PROBLEM DETAILS :: Each entry must appear in the answer exactly as it does here.

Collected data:
····················
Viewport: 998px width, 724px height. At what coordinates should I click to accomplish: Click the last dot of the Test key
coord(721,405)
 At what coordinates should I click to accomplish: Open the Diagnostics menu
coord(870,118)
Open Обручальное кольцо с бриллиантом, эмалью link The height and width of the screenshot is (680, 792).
····················
ANSWER SPACE ::
Viewport: 998px width, 724px height. At what coordinates should I click to accomplish: Click the last dot of the Test key
coord(721,405)
 At what coordinates should I click to accomplish: Open the Diagnostics menu
coord(870,118)
Open Обручальное кольцо с бриллиантом, эмалью link The height and width of the screenshot is (680, 792).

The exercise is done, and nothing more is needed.